(Text provided)

Aid workers in Haiti say the government has done little to improve water and sanitation since a 12 January earthquake, making it likely that the cholera epidemic there will continue to spread. “The situation has deteriorated. We really need a massive push of political will,” says Joia Mukherjee, medical director of Partners in Health, which is helping the Haitian government halt the outbreak that has killed more than 1,100 people. “This can’t just be about handing out water purification tablets.”

Haiti’s leaders must expand the country’s treated water and sewer systems to prevent future outbreaks of waterborne diseases, Mukherjee says.

Oxfam, an aid group focused on water and sanitation, says it is still operating in emergency mode instead of creating permanent water and sewer systems. “The government does not have a plan,” says Oxfam spokeswoman Julie Schindall. “We need them to make decisions.”

Installing permanent systems is less costly than delivering emergency water, Schindall says. A $5 million water system that Oxfam built recently in Cap-Haitien serves 100,000 people and will last decades, Schindall says. In contrast, Oxfam has spent $30 million in nine months providing emergency water from tanker trucks and water bladders to 316,000 people, she says.

Putting in the most basic infrastructure is what will keep people safe in Haiti,” she says.

The UN’s water and sanitation group had planned water and sewer projects to expand the piped water system and move Haitians away from emergency water. They await government approval.

(End Text provided)
(Extracted entries)

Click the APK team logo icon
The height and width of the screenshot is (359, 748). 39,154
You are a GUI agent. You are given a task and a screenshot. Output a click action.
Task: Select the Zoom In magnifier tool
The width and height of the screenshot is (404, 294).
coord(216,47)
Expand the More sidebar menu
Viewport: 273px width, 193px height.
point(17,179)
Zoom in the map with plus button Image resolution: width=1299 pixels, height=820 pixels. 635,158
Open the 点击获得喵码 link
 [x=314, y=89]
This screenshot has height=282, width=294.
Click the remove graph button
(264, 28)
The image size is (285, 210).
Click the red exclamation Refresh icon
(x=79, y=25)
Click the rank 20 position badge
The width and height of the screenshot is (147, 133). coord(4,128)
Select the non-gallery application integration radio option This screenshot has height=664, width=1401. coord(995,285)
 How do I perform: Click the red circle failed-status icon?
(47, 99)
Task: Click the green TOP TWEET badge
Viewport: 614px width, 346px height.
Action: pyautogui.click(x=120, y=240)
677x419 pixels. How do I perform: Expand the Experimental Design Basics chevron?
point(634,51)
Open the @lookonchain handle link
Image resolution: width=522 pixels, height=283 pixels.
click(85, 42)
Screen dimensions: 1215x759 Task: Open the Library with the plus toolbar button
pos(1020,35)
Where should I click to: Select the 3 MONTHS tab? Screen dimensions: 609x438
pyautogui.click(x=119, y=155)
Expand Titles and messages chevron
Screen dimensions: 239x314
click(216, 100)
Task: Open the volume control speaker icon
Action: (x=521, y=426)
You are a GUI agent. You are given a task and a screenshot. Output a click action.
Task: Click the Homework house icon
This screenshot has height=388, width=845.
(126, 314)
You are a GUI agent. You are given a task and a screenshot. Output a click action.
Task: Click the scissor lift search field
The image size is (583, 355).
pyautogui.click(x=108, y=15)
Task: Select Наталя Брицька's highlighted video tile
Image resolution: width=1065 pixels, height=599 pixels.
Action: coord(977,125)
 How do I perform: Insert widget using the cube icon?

(End Extracted entries)

- **Exercise requirements**:
a) Reproduce word for word everything in the Haiti sanitation text from "Haiti’s leaders must" down to "316,000 people, she says.".
b) Condense the paragraph of the Haiti sanitation text that begins "Installing permanent systems" into a short bulleted list that keeps its main facts.
Answer using only the Haiti sanitation text.

- **List of solutions**:
a)
Haiti’s leaders must expand the country’s treated water and sewer systems to prevent future outbreaks of waterborne diseases, Mukherjee says.

Oxfam, an aid group focused on water and sanitation, says it is still operating in emergency mode instead of creating permanent water and sewer systems. “The government does not have a plan,” says Oxfam spokeswoman Julie Schindall. “We need them to make decisions.”

Installing permanent systems is less costly than delivering emergency water, Schindall says. A $5 million water system that Oxfam built recently in Cap-Haitien serves 100,000 people and will last decades, Schindall says. In contrast, Oxfam has spent $30 million in nine months providing emergency water from tanker trucks and water bladders to 316,000 people, she says.

b)
- According to Schindall, permanent systems cost less than emergency water.
- Oxfam recently built a $5 million water system in Cap-Haitien that serves 100,000 people and will last decades.
- Over nine months, Oxfam spent $30 million supplying emergency water from tanker trucks and water bladders to 316,000 people.